All records must be restated word for word.

▶ Dataset entries:
***
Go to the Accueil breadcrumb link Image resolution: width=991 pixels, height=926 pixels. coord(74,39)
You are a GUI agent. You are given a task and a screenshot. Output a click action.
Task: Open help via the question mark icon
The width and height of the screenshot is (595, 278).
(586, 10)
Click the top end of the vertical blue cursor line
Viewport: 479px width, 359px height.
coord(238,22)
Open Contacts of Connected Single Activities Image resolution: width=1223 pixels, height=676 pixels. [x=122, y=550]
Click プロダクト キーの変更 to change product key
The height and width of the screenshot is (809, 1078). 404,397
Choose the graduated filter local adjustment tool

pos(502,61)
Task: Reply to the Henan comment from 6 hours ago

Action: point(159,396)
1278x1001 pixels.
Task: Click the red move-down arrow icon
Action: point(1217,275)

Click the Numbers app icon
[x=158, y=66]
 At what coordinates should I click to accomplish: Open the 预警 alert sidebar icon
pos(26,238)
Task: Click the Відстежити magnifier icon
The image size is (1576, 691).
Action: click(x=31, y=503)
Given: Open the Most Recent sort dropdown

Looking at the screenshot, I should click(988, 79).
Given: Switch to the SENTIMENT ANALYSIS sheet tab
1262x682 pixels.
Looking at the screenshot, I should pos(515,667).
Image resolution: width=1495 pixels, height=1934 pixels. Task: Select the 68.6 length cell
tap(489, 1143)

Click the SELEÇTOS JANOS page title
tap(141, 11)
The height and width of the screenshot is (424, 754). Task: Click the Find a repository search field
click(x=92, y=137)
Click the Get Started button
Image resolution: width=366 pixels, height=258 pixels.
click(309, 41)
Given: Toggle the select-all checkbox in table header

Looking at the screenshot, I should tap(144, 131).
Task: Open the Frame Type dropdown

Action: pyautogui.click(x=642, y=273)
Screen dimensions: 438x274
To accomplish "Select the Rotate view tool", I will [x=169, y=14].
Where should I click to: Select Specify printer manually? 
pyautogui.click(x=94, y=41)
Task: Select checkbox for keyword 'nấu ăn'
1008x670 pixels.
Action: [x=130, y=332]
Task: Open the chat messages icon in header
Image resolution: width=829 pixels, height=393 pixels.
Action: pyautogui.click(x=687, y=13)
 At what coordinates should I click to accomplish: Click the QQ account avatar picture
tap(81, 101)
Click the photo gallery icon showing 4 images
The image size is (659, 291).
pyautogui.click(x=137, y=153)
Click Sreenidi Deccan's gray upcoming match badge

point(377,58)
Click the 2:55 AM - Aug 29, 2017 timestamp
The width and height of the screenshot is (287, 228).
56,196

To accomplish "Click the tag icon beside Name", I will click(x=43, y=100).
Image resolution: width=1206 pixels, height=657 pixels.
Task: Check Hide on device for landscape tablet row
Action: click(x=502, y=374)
***
▶ Your solution:
Go to the Accueil breadcrumb link Image resolution: width=991 pixels, height=926 pixels. coord(74,39)
You are a GUI agent. You are given a task and a screenshot. Output a click action.
Task: Open help via the question mark icon
The width and height of the screenshot is (595, 278).
(586, 10)
Click the top end of the vertical blue cursor line
Viewport: 479px width, 359px height.
coord(238,22)
Open Contacts of Connected Single Activities Image resolution: width=1223 pixels, height=676 pixels. [x=122, y=550]
Click プロダクト キーの変更 to change product key
The height and width of the screenshot is (809, 1078). 404,397
Choose the graduated filter local adjustment tool

pos(502,61)
Task: Reply to the Henan comment from 6 hours ago

Action: point(159,396)
1278x1001 pixels.
Task: Click the red move-down arrow icon
Action: point(1217,275)

Click the Numbers app icon
[x=158, y=66]
 At what coordinates should I click to accomplish: Open the 预警 alert sidebar icon
pos(26,238)
Task: Click the Відстежити magnifier icon
The image size is (1576, 691).
Action: click(x=31, y=503)
Given: Open the Most Recent sort dropdown

Looking at the screenshot, I should click(988, 79).
Given: Switch to the SENTIMENT ANALYSIS sheet tab
1262x682 pixels.
Looking at the screenshot, I should pos(515,667).
Image resolution: width=1495 pixels, height=1934 pixels. Task: Select the 68.6 length cell
tap(489, 1143)

Click the SELEÇTOS JANOS page title
tap(141, 11)
The height and width of the screenshot is (424, 754). Task: Click the Find a repository search field
click(x=92, y=137)
Click the Get Started button
Image resolution: width=366 pixels, height=258 pixels.
click(309, 41)
Given: Toggle the select-all checkbox in table header

Looking at the screenshot, I should tap(144, 131).
Task: Open the Frame Type dropdown

Action: pyautogui.click(x=642, y=273)
Screen dimensions: 438x274
To accomplish "Select the Rotate view tool", I will [x=169, y=14].
Where should I click to: Select Specify printer manually? 
pyautogui.click(x=94, y=41)
Task: Select checkbox for keyword 'nấu ăn'
1008x670 pixels.
Action: [x=130, y=332]
Task: Open the chat messages icon in header
Image resolution: width=829 pixels, height=393 pixels.
Action: pyautogui.click(x=687, y=13)
 At what coordinates should I click to accomplish: Click the QQ account avatar picture
tap(81, 101)
Click the photo gallery icon showing 4 images
The image size is (659, 291).
pyautogui.click(x=137, y=153)
Click Sreenidi Deccan's gray upcoming match badge

point(377,58)
Click the 2:55 AM - Aug 29, 2017 timestamp
The width and height of the screenshot is (287, 228).
56,196

To accomplish "Click the tag icon beside Name", I will click(x=43, y=100).
Image resolution: width=1206 pixels, height=657 pixels.
Task: Check Hide on device for landscape tablet row
Action: click(x=502, y=374)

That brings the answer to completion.